> Task details
Repeat exactly the lines that begin at the one containing "Каталог мебели (152, 114)" and end at the final line of the records; include no pictures and nothing else.

> Available data
• • • • •
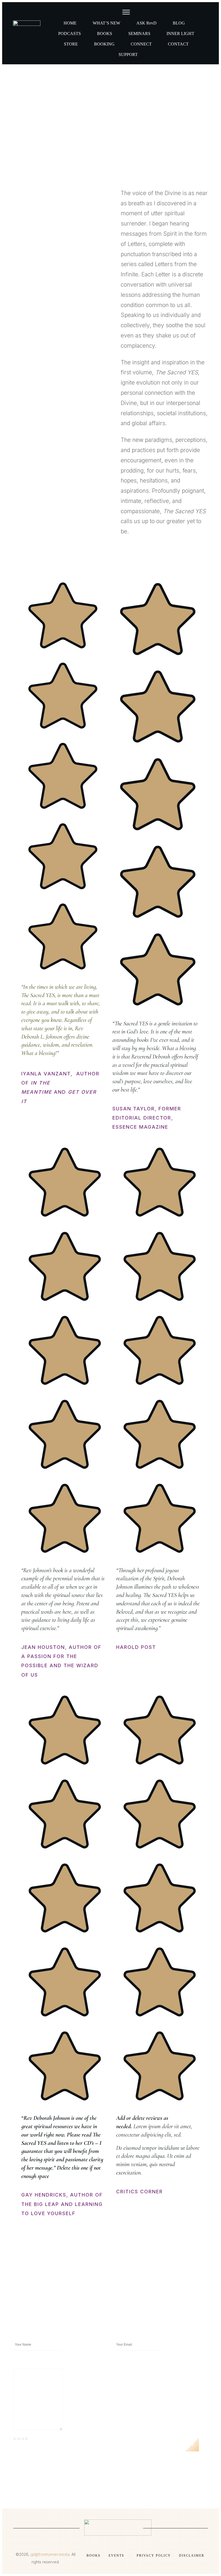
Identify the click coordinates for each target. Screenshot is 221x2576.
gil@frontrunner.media (50, 2554)
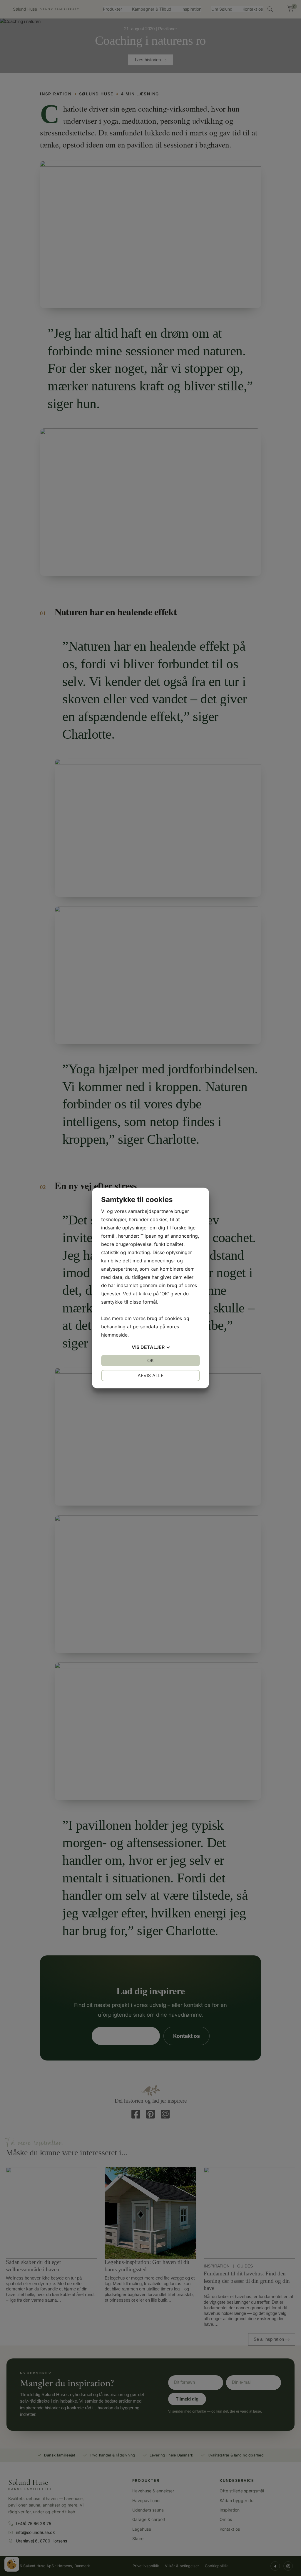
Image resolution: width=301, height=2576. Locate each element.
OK (150, 1360)
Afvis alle (151, 1375)
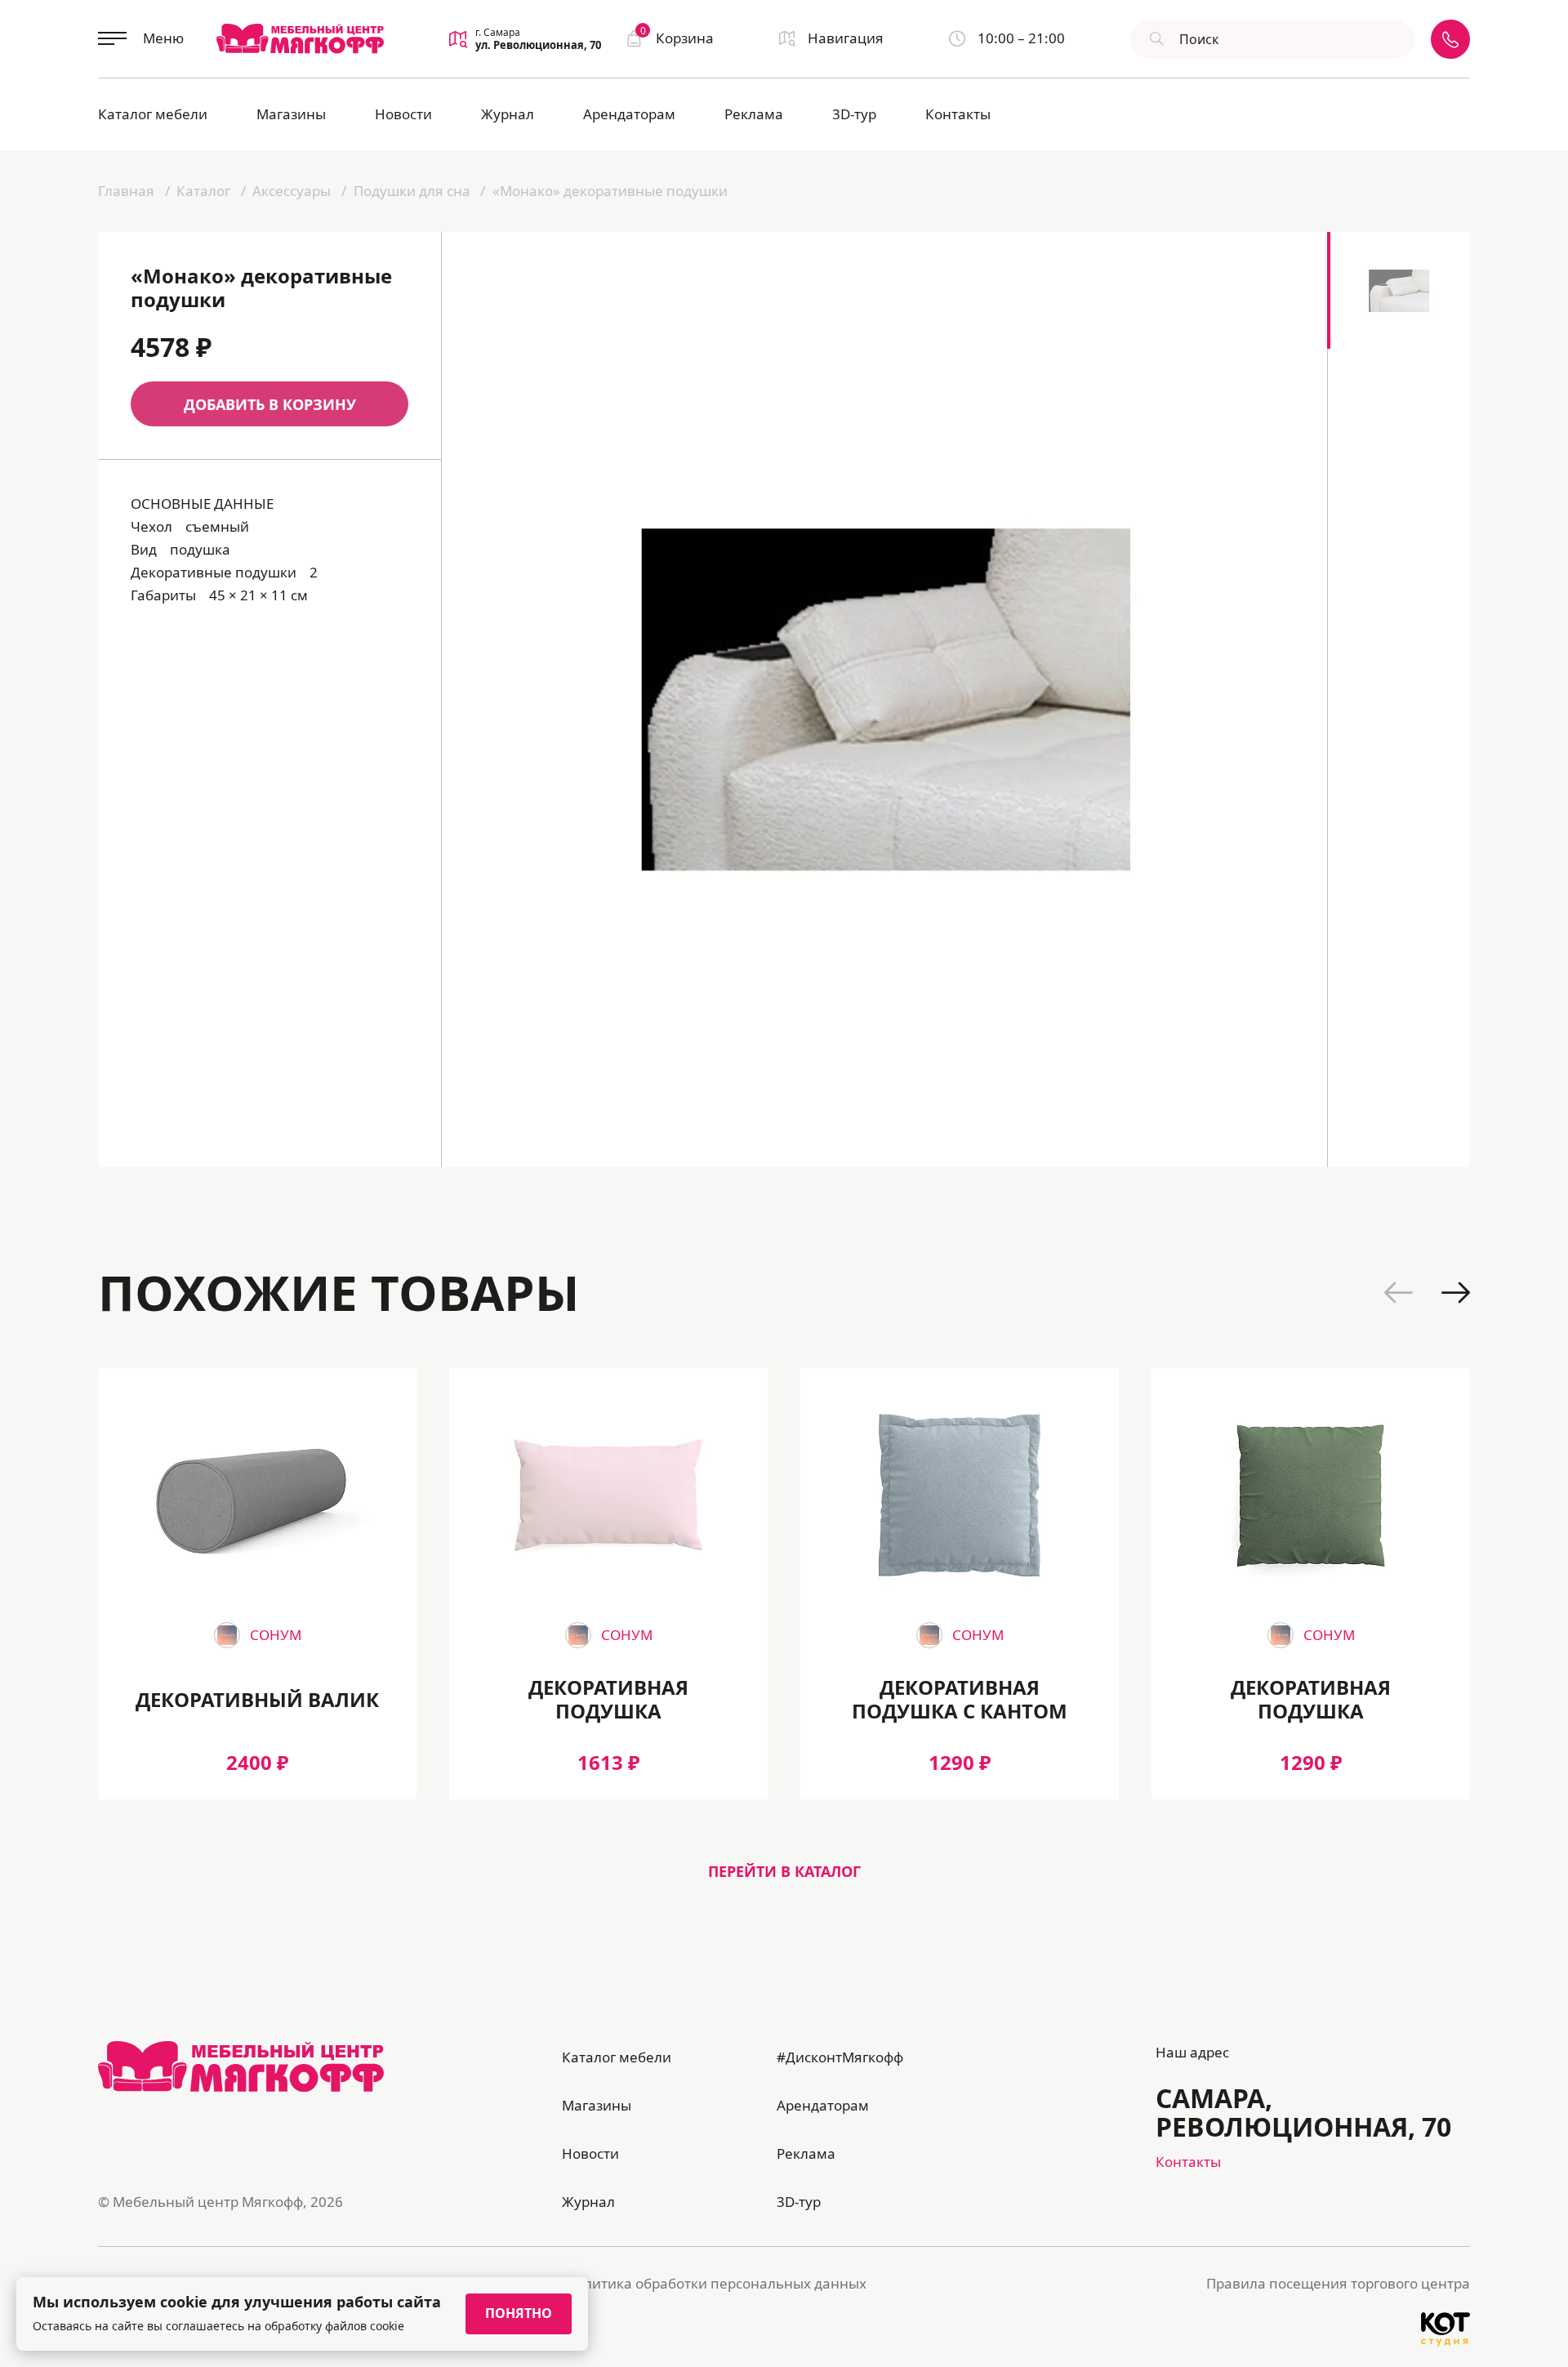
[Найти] (1154, 39)
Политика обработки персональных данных (716, 2283)
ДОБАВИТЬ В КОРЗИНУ (270, 404)
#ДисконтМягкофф (840, 2057)
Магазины (291, 114)
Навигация (846, 38)
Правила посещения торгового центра (1338, 2283)
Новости (403, 114)
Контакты (958, 114)
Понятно (518, 2313)
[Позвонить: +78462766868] (1450, 39)
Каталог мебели (152, 114)
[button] (1398, 1292)
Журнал (507, 114)
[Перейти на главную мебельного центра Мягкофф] (300, 38)
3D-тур (854, 114)
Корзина (677, 37)
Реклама (753, 114)
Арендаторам (629, 114)
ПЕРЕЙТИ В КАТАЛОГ (784, 1871)
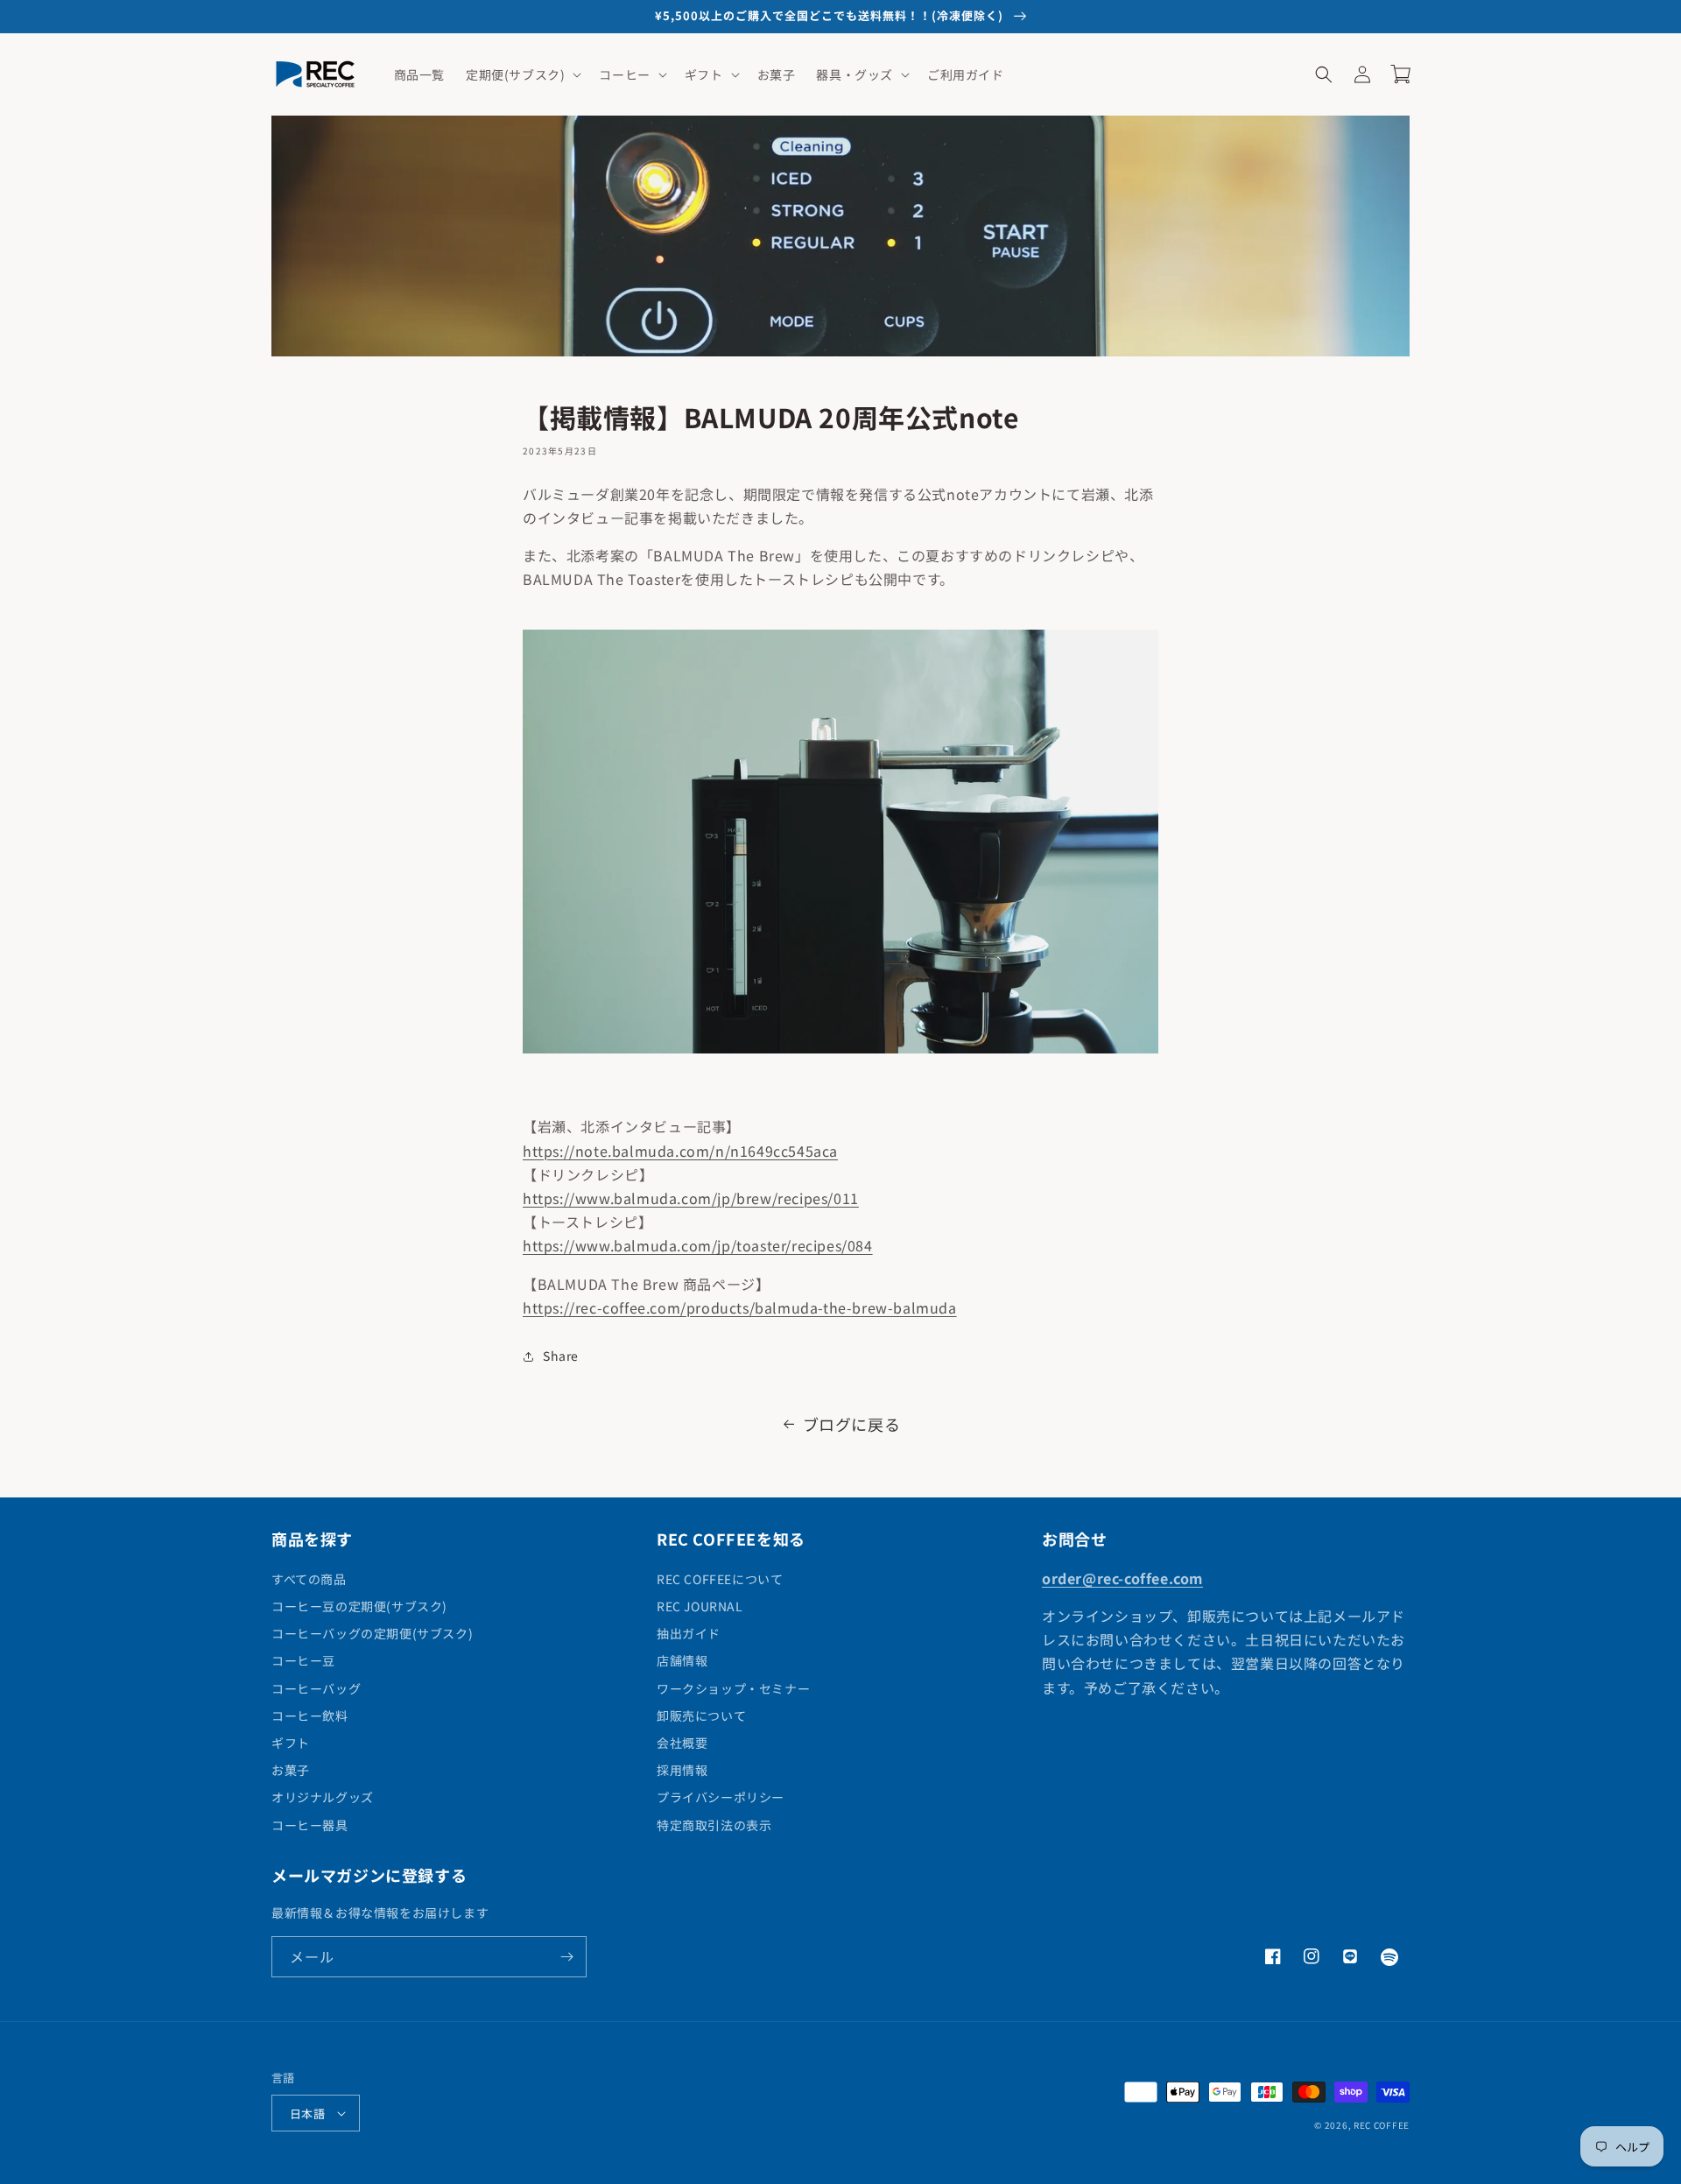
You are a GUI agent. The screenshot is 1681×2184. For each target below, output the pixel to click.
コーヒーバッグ (316, 1688)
• • • • •
> Task output
Каталог мебели (152, 114)
[button] (1398, 1292)
Журнал (507, 114)
[Перейти на главную мебельного центра Мягкофф] (300, 38)
3D-тур (854, 114)
Корзина (677, 37)
Реклама (753, 114)
Арендаторам (629, 114)
ПЕРЕЙТИ В КАТАЛОГ (784, 1871)
You are a GUI agent. The screenshot is 1681×2184. For each target below, output the pixel to click.
コーヒーバッグ (316, 1688)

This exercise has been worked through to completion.